Mechanism of endoplasmic reticulum retention of mutant vasopressin precursor caused by a signal peptide truncation associated with diabetes insipidus.

Autosomal dominant neurohypophyseal diabetes insipidus is caused by mutations in the gene encoding the vasopressin precursor protein, prepro-vasopressin-neurophysin II. We analyzed the molecular consequences of a mutation (DeltaG227) recently identified in a Swiss kindred that destroys the translation initiation codon. In COS-7 cells transfected with the mutant cDNA, translation was found to initiate at an alternative ATG, producing a truncated signal sequence that was functional for targeting and translocation but was not cleaved by signal peptidase. The mutant precursor was completely retained within the endoplasmic reticulum.
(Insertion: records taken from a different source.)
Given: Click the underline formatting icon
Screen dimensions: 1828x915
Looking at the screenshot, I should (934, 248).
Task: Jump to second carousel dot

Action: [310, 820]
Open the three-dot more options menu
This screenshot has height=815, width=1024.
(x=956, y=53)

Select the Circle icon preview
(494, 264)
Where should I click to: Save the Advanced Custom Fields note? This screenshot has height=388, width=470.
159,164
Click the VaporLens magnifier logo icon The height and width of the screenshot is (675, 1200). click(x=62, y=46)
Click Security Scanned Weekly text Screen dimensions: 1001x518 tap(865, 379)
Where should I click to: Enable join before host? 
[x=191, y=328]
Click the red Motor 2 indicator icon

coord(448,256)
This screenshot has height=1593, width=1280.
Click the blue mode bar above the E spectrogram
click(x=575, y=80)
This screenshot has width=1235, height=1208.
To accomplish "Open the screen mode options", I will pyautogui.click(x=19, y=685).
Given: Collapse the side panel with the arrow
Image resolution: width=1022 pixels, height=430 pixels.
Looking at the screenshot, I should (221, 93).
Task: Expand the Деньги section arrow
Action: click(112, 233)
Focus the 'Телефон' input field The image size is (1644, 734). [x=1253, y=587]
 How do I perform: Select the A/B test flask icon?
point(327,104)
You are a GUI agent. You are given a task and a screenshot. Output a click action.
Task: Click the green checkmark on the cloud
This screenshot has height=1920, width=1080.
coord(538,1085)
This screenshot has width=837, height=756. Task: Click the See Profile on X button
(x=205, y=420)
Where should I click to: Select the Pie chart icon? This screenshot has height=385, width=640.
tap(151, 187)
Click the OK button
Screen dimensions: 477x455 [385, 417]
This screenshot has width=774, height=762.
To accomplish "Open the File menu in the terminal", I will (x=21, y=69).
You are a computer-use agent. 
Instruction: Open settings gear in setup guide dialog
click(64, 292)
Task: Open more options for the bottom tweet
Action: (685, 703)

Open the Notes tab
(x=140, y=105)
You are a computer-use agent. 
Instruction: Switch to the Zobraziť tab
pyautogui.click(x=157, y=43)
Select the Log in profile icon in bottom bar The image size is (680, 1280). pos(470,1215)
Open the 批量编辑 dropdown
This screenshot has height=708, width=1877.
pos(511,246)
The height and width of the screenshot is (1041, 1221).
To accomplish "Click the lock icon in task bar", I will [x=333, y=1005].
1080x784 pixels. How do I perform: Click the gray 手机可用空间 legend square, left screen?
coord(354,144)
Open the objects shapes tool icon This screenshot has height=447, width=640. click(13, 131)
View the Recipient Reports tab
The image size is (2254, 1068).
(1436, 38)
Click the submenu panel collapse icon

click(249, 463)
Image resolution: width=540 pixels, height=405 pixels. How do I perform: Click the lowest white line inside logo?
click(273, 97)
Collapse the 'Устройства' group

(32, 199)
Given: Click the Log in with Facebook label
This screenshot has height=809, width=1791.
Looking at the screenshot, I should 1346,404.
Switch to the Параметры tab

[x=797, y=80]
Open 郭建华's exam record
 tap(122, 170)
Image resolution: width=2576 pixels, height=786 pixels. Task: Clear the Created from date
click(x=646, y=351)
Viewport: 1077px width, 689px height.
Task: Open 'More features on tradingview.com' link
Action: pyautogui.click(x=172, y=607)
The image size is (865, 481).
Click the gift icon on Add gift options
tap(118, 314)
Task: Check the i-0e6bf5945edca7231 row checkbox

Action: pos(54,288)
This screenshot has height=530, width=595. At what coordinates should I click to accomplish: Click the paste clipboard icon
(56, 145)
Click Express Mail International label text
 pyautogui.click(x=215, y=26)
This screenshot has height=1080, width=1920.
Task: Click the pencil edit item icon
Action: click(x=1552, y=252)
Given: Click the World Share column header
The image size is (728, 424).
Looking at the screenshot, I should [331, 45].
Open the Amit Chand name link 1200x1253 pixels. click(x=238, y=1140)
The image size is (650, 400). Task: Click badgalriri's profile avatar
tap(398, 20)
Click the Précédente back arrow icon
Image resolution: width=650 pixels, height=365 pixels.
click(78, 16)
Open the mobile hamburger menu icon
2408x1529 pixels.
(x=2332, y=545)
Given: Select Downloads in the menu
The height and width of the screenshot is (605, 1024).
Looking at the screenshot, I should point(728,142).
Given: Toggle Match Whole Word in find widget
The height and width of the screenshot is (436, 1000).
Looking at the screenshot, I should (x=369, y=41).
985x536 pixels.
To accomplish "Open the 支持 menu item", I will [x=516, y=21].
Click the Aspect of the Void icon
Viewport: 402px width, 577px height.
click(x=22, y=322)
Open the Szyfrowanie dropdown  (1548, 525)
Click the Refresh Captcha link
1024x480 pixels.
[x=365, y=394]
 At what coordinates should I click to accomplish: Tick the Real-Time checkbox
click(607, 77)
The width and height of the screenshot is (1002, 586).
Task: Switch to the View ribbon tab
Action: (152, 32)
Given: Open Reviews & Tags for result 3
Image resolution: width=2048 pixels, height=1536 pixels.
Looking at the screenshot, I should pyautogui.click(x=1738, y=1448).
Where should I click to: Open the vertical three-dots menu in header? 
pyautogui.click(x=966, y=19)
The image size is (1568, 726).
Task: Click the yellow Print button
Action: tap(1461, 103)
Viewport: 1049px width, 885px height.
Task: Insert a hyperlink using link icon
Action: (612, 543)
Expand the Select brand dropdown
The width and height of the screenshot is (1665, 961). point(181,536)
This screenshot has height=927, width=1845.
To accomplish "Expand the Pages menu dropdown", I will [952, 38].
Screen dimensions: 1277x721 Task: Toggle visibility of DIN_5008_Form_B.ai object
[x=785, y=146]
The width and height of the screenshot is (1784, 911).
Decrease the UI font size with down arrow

The uncleaved signal did not affect folding of the neurophysin portion of the precursor, as determined by its protease resistance. However, formation of disulfide-linked aggregates indicated that it interfered with the formation of the disulfide bond in vasopressin, most likely by blocking its insertion into the hormone binding site of neurophysin. Preventing disulfide formation in the vasopressin nonapeptide by mutation of cysteine 6 to serine was shown to be sufficient to cause aggregation and retention. These results indicate that the DeltaG227 mutation induces translation of a truncated signal sequence that cannot be cleaved but prevents correct folding and oxidation of vasopressin, thereby causing precursor aggregation and retention in the endoplasmic reticulum.